Olivier Russbach

PHILOLOGIE DU DROIT ET DES CONFLITS

Pour les meilleurs philologues, le philologue est simplement un bon lecteur. C’est en ce sens modeste que ce site voudrait appréhender la philologie du droit. La bonne lecture du droit conduit à s’interroger sur son écriture.

 

Cela a commencé très tôt. La mauvaise lecture du droit, conduisant aux pires interprétations du droit, se trouve dans l’une des premières scènes du récit biblique, très juridique s’il en est puisque l’écriture médiatique et militante y voit la « faute originelle ». Le rusé serpent déstabilise Eve en lui disant : « Ainsi, vous n’avez le droit de manger d'aucun arbre du jardin !? » - « Euh... », commence-t-elle à expliquer, comme pour se défendre ou défendre son état de droit, au lieu de « Non, ce n'est pas vrai ! ». Pensant devoir répondre à un interdit exagéré, elle entre en débat. C'est ici l'exagération de l'interdit qui nous retient, pas la suite ; bien connue même si pas toujours bien interprétée.

 

Cette exagération est le fruit de la ruse : « Le serpent était l'animal le plus rusé », indiquent la plupart des traductions, « le plus sournois » disent quelques-unes, « le plus fin » ou « le plus astucieux », assurent les plus méchantes. Or, à question sciemment faussée, réponse ambiguë et surtout, entrée en débat :

- « Non, pas de tous les arbres, répond Eve, seulement de celui-ci »

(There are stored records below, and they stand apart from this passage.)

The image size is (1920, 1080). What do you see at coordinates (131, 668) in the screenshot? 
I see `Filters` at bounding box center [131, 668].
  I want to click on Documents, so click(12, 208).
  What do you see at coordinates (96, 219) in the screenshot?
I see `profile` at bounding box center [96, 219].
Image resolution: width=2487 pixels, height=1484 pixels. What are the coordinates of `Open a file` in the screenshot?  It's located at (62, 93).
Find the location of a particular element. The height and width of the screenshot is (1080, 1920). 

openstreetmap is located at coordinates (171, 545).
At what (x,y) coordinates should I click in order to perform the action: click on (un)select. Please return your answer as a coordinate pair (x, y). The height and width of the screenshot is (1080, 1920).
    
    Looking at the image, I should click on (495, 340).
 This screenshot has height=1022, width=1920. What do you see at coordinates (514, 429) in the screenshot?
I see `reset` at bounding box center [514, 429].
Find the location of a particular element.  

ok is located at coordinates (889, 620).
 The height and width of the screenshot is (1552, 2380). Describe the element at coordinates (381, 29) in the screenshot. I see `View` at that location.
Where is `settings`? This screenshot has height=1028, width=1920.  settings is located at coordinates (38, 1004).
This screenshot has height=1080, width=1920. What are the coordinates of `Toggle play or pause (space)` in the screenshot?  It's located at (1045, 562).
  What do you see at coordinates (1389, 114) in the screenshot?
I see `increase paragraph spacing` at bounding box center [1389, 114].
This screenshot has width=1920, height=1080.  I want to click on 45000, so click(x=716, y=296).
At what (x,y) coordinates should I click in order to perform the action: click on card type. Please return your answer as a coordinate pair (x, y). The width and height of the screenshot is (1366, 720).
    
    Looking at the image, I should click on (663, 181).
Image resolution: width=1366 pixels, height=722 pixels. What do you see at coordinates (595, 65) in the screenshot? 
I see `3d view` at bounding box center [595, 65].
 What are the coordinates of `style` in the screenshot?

- « Ah bon, et pourquoi... !? », relance l'autre.

 

Cela s’est poursuivi sur le même terrain de la fausse qualification avec le christianisme, dont la faute originelle aura été d’imposer son dieu au récit juridique. Car, déjà que la terminologie du droit était forcée avec l’idée d'un procès de Jésus en pleine fête de Pessah, ces « trois jours » qui hantaient anachroniquement le Pilate d'Eric-Emmanuel Schmitt, celle du « déicide » que l'Eglise devait mettre en place plus tard qualifiait un crime alors bien improbable.

 

La philologie du droit impose au lecteur de l’histoire de noter qu’avant même d’examiner les responsabilités en cause dans un acte donné, la qualification de l’acte doit être assurée. Or, le mot déicide pour l’acte de tuer un prophète ne correspond pas au crime dénoncé. En l’an 33 de l’ère qui deviendra chrétienne, l’homme que Pilate aurait jugé n’était pas Dieu. S’il devait l’avoir jamais été, la décision n’en aurait - en tout état de cause - été prise que trois cents ans plus tard, par décret romain dont la rétroactivité n'est pas établie.

 

Déicide, shoah, nakba, talion seront ici l’objet d’une étude de philologie du droit et des conflits. Et des conflits en effet, car le récit d’un problème juridique donné influence assurément la perception que l’on peut avoir d’un conflit.

 

Les mêmes erreurs de traduction, souvent volontaires, sont à l'oeuvre dans le récit d'événements plus concrets et plus actuels que ceux dont nous nous sommes inspirés plus haut. Mais les conséquences peuvent en être aussi perverties que la faute de présentation peut en être perverse.

 

En lien avec la communication juridique, que nous étudions dans une autre section de ce site, on observe que, d'un même document juridique, on peut faire une arme différente selon le nom qu'on lui donne. Ainsi en est-il, par exemple, des avis consultatifs de la Cour internationale de justice, qui - comme leur nom l'indique - ne sont pas des jugements : « La Cour peut donner un avis consultatif sur toute question juridique, à la demande de tout organe ou institution qui aura été autorisé par la Charte des Nations unies ou conformément à ses dispositions, à demander cet avis », lit-on en tête de la section du Statut de la Cour concernant cette compétence-là, qui se distingue de celle que la Cour exerce dans le cadre de différends entre États.

 

Parmi les avis les plus importants qui sont cités dans ces pages, deux concernent la légalité des armes nucléaires : ils sont peu connus et peu commentés en dehors des spécialistes ; trois concernent des conflits encore très présents dans l'actualité : les deux plus récents se penchent sur la légalité de la déclaration d'indépendance du Kosovo (2010) et la légalité du mur de protection construit par Israël (2004) ; le troisième - du même ordre mais plus ancien - se prononce en 1975 sur la question du statut du Sahara occidental, encore occupé par le Maroc.

 

La présentation des avis de la Cour sur ces « questions juridiques  » sera différente selon que l'écriture médiatique et militante souhaite renforcer la valeur de l'opinion des juges, évoquant alors une décision, un arrêt ou un jugement, ou au contraire la minimiser, laissant dans ce seul cas à l'avis son caractère expressément consultatif. La perception du droit et l'aiguisage du conflit en seront dépendants.